Carbohydrate Ligands on Magnetic Nanoparticles for Centrifuge-Free Extraction of Pathogenic Contaminants in Pasteurized Milk

ABSTRACT Rapid detection of bacterial contamination in the food supply chain is critically important for food safety monitoring. Reliable extraction and concentration of bacteria from complex matrices is required to achieve high detection sensitivity, especially in situations of low contamination and infective dose. Carbohydrate ligands that attach to microbial cell–surface epitopes are promising economical and biocompatible substitutes for cell-targeting ligands and antibodies. Two different carbohydrate ligands immobilized onto magnetic nanoparticles (MNPs) were easily suspended in liquid food (milk) and allowed expedient extraction of microbes within minutes, without the need for centrifugation or loss in capture capacity. In this pilot study, 25-mL samples of undiluted milk were spiked with 5 mg of MNPs and artificially contaminated with bacteria at 3 to 5 log CFU/mL. MNPs and bacteria formed MNP-cell complexes, which were rapidly separated from the milk matrix with a simple magnet to allow supernatant removal. MNP-cell complexes were then concentrated by resuspension in 1 mL of fresh milk and plated per Bacteriological Analytical Manual procedures. Capture was carried out in vitamin D, 2% reduced fat, and fat-free milk spiked with Salmonella Enteritidis, Escherichia coli O157:H7, and Bacillus cereus for a combined total of 18 experiments (three replicates each).
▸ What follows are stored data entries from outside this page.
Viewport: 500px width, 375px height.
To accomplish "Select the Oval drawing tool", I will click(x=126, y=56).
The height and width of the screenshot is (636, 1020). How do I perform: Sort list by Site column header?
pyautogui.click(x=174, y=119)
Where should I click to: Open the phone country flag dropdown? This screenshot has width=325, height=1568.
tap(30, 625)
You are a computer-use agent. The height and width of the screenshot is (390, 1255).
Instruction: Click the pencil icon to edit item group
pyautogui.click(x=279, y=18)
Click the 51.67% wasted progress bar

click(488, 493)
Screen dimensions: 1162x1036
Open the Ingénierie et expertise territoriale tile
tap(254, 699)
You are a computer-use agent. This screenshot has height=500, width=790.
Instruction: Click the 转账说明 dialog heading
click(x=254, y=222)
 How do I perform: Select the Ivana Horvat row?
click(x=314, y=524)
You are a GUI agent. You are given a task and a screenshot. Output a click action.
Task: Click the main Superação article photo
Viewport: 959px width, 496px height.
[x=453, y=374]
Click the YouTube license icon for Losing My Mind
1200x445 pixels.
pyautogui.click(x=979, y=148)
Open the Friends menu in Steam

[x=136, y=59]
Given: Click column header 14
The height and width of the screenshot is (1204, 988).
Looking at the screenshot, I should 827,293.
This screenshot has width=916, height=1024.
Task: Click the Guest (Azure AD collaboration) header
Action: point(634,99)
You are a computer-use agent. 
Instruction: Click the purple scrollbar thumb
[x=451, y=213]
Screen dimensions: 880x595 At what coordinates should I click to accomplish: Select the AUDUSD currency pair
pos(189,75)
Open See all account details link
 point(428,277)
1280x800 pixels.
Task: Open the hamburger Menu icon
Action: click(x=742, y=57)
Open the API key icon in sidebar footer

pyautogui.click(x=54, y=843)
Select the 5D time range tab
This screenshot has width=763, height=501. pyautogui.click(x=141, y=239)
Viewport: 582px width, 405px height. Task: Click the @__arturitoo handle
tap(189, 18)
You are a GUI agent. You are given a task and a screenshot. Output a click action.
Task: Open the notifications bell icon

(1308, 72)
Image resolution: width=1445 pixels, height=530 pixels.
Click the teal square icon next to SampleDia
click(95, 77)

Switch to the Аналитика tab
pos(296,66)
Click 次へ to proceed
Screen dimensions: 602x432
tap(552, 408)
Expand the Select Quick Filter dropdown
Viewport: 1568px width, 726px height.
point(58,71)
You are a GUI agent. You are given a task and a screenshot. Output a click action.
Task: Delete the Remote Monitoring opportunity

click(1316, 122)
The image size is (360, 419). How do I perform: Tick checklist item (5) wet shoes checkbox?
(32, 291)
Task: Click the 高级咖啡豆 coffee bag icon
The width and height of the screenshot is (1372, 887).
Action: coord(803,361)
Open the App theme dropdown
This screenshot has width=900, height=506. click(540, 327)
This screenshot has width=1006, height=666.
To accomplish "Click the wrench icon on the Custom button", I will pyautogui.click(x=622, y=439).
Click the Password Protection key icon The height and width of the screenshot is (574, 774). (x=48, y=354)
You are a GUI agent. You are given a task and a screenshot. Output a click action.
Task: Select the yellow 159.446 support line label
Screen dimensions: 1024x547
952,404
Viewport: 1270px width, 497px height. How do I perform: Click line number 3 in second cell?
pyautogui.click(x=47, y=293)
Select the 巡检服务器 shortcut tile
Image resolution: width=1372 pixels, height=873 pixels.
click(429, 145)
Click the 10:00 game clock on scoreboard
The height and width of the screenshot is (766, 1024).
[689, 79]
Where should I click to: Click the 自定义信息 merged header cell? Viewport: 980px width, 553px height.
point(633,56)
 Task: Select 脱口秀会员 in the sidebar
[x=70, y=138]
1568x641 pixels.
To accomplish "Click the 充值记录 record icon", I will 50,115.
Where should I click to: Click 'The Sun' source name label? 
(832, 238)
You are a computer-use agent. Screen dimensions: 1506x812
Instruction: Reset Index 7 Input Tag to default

An additional eight experiments were conducted to investigate the effect of competitive bacteria on capture. All experiments were carried out over several months to account for environmental variations. Capture efficiency, on a log basis, for all combinations of milk and bacteria was 73 to 90%. Long-term exposure of the MNPs to milk did not markedly affect capture efficiency. These carbohydrate-functionalized MNPs have potential as nonspecific receptors for rapid extraction of bacteria from complex liquids, opening the door to discovery of biocompatible ligands that can reliably target pathogens in our food.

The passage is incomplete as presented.